James K. Gimzewski

What is he best known for?

The fields of study he is best known for:

• Quantum mechanics
• Electron
• Gene

James K. Gimzewski mainly investigates Nanotechnology, Scanning tunneling microscope, Cantilever, Optics and Molecule. The various areas that he examines in his Nanotechnology study include Neuromorphic engineering, Electronic circuit, Computation and Microscopy. His work carried out in the field of Electronic circuit brings together such families of science as Rectification, Nanoionic device and Scale.

His studies deal with areas such as Molecular physics and Quantum tunnelling as well as Scanning tunneling microscope.
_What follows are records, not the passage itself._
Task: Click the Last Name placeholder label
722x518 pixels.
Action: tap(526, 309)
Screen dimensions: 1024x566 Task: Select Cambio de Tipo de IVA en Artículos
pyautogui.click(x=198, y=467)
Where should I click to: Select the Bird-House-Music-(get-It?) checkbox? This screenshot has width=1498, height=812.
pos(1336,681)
His Cantilever research integrates issues from Optoelectronics, Silicon, Vibration, Spectrometer and Analyte. His Molecule research is multidisciplinary, incorporating elements of Chemical physics, Stereochemistry and Metal.
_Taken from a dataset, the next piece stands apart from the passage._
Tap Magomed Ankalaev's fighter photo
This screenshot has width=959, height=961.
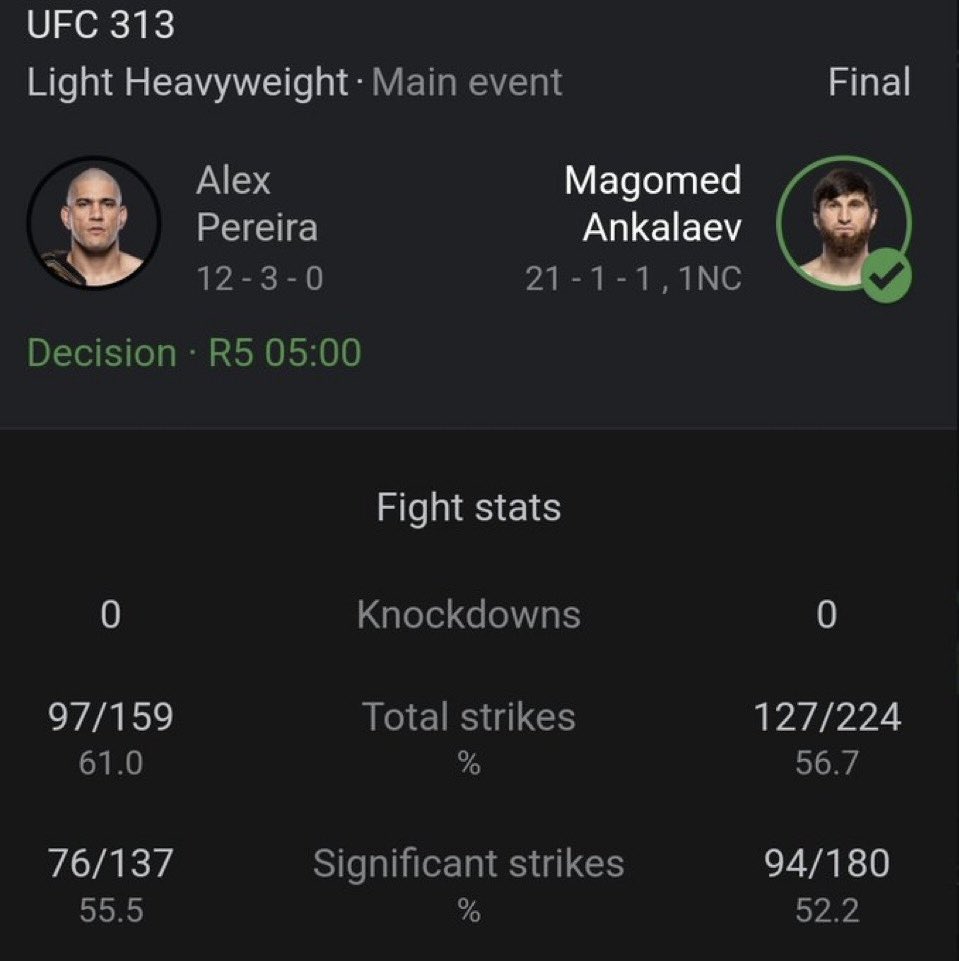click(x=844, y=221)
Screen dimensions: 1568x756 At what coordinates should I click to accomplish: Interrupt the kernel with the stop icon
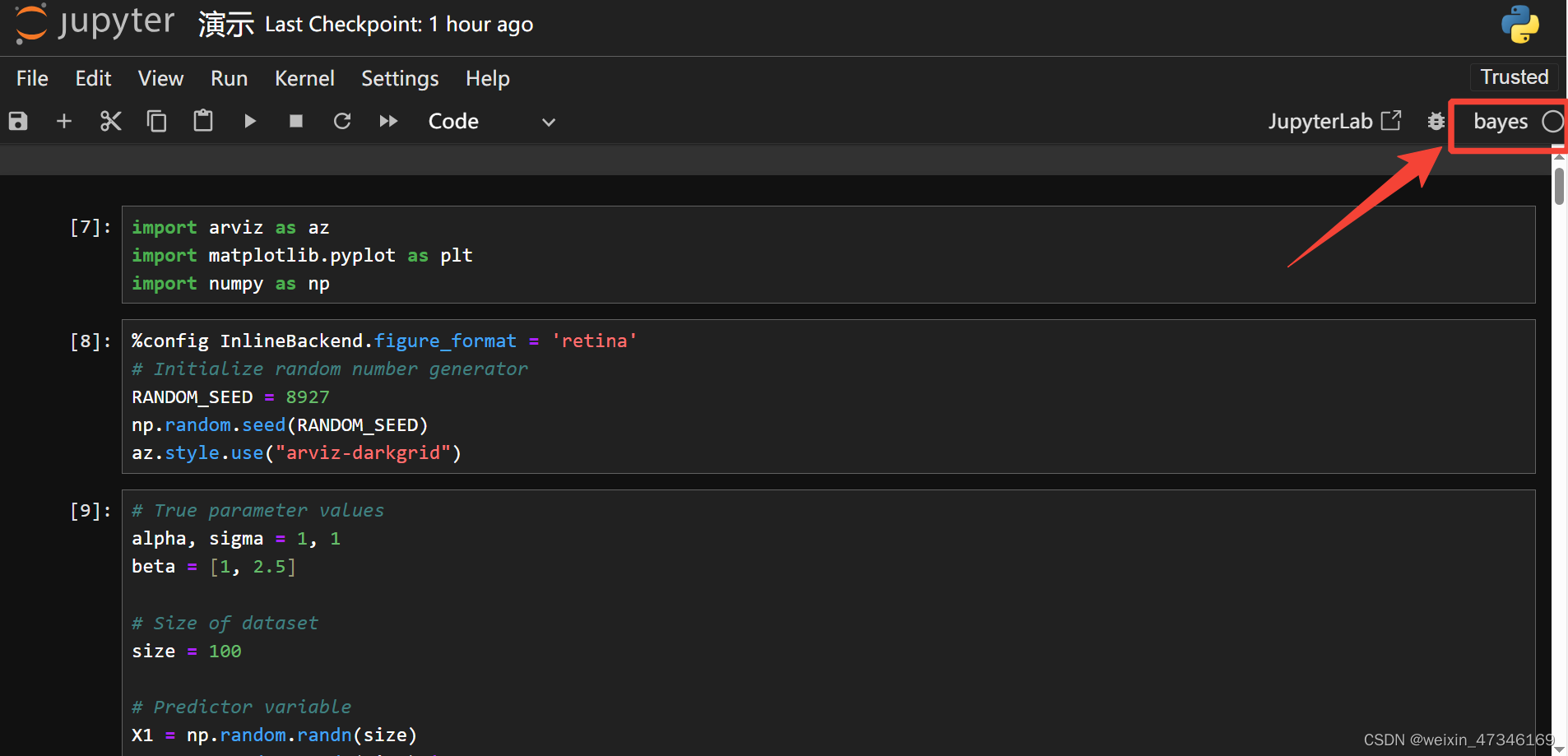(296, 122)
His most cited work include:

• Electronics using hybrid-molecular and mono-molecular devices (2439 citations)
• Translating biomolecular recognition into nanomechanics. (1478 citations)
• Nanomechanical analysis of cells from cancer patients (1367 citations)

What are the main themes of his work throughout his whole career to date?
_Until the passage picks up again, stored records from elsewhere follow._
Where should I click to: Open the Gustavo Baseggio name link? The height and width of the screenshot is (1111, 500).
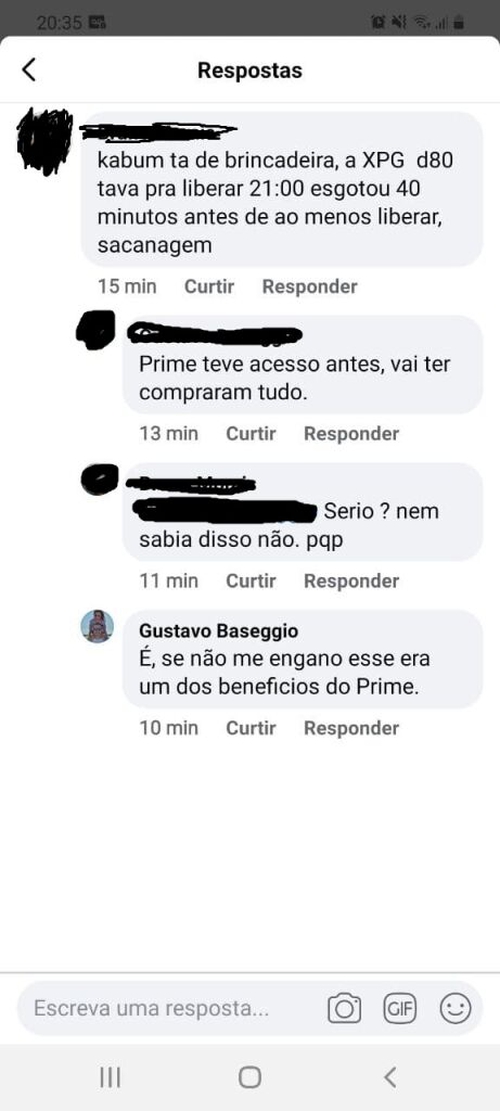(218, 631)
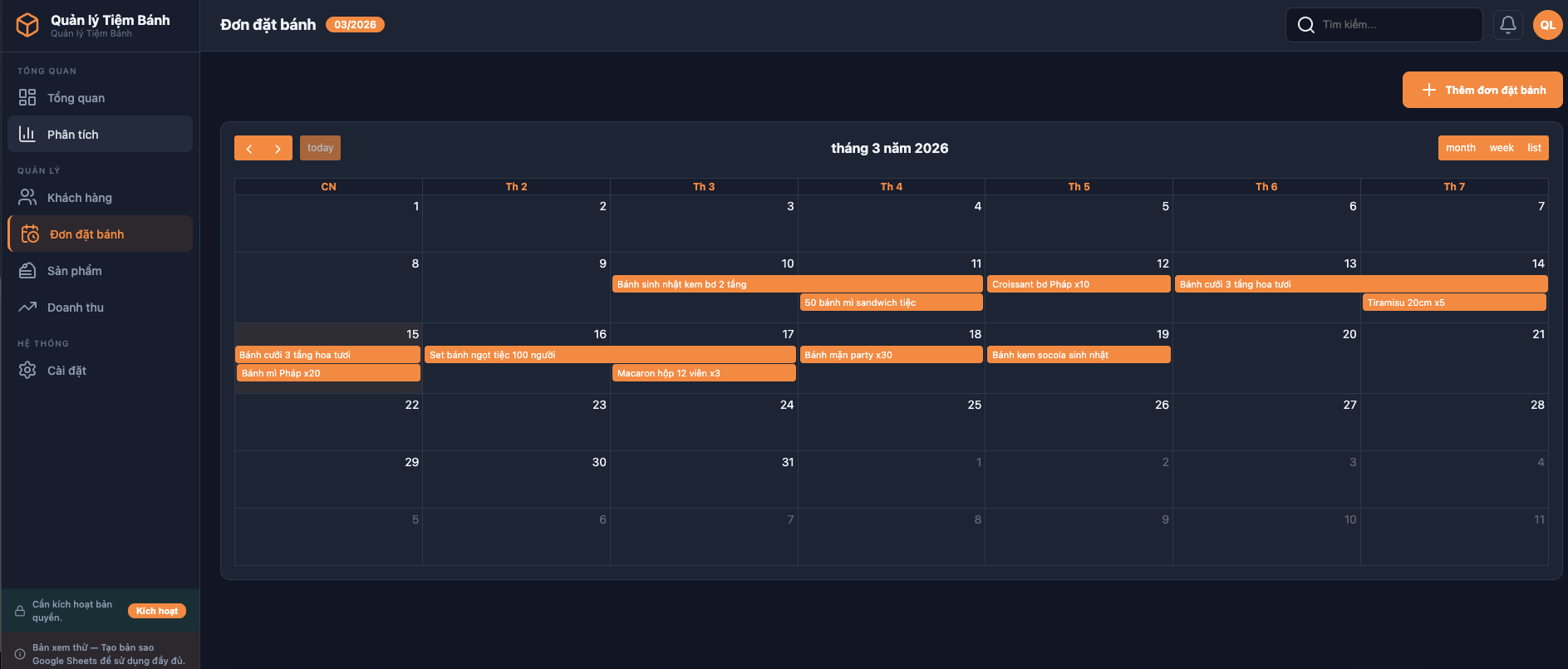Open Tiramisu 20cm x5 order event
The height and width of the screenshot is (669, 1568).
1453,303
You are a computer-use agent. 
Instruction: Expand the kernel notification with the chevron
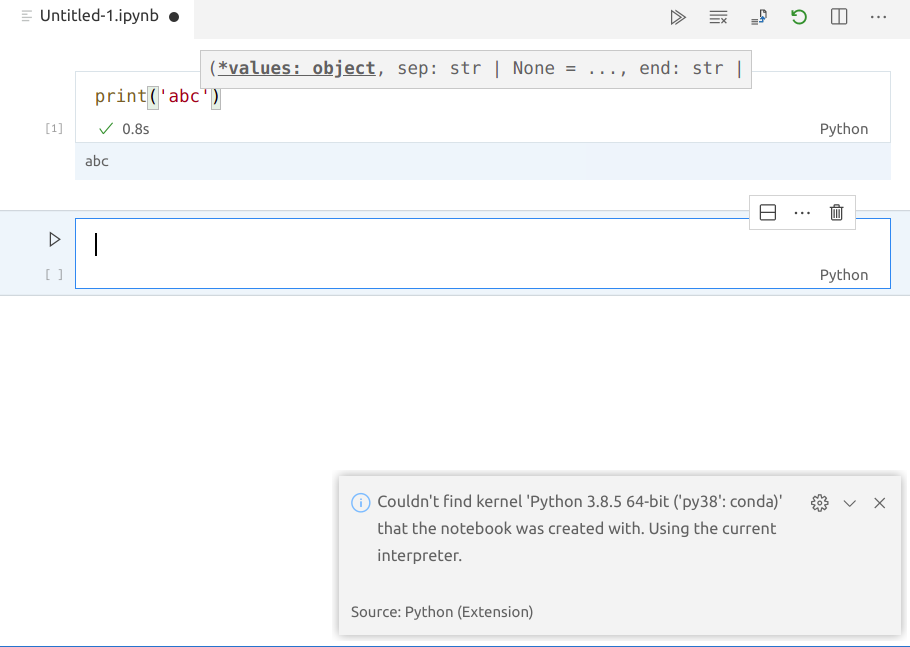[850, 503]
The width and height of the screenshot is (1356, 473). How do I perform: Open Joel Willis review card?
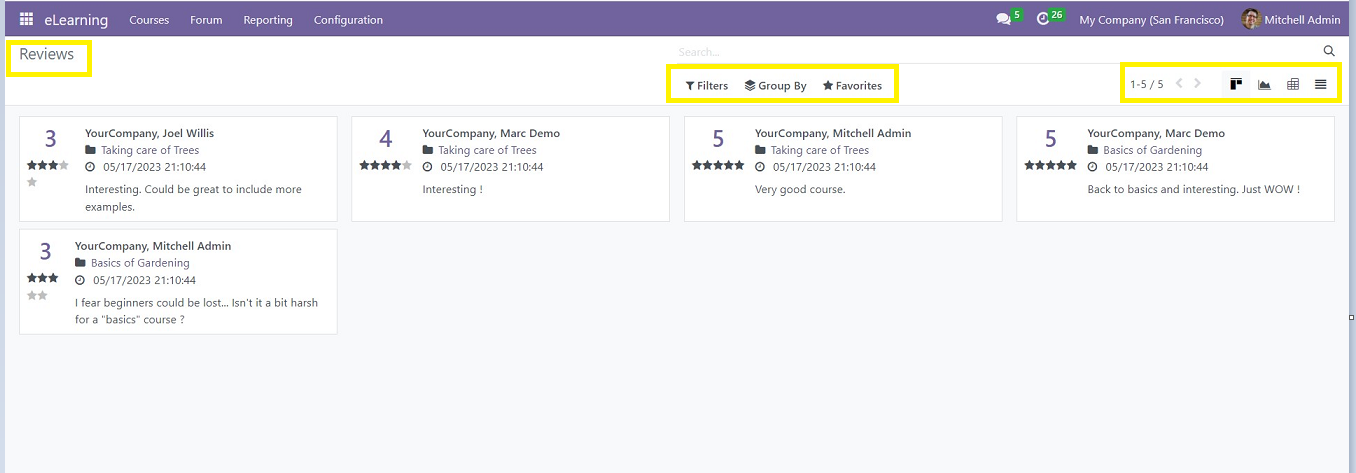178,169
His main research concerns Nanotechnology, Scanning tunneling microscope, Optics, Optoelectronics and Molecule. His Nanotechnology research incorporates themes from Neuromorphic engineering, Nanomechanics and Microscopy. He combines subjects such as Molecular physics and Quantum tunnelling with his study of Scanning tunneling microscope.

The concepts of his Quantum tunnelling study are interwoven with issues in Plasmon, Spectroscopy, Photon, Atomic physics and Electron. As part of the same scientific family, James K. Gimzewski usually focuses on Optics, concentrating on Cantilever and intersecting with Silicon and Deflection. He works mostly in the field of Molecule, limiting it down to topics relating to Crystallography and, in certain cases, Monolayer.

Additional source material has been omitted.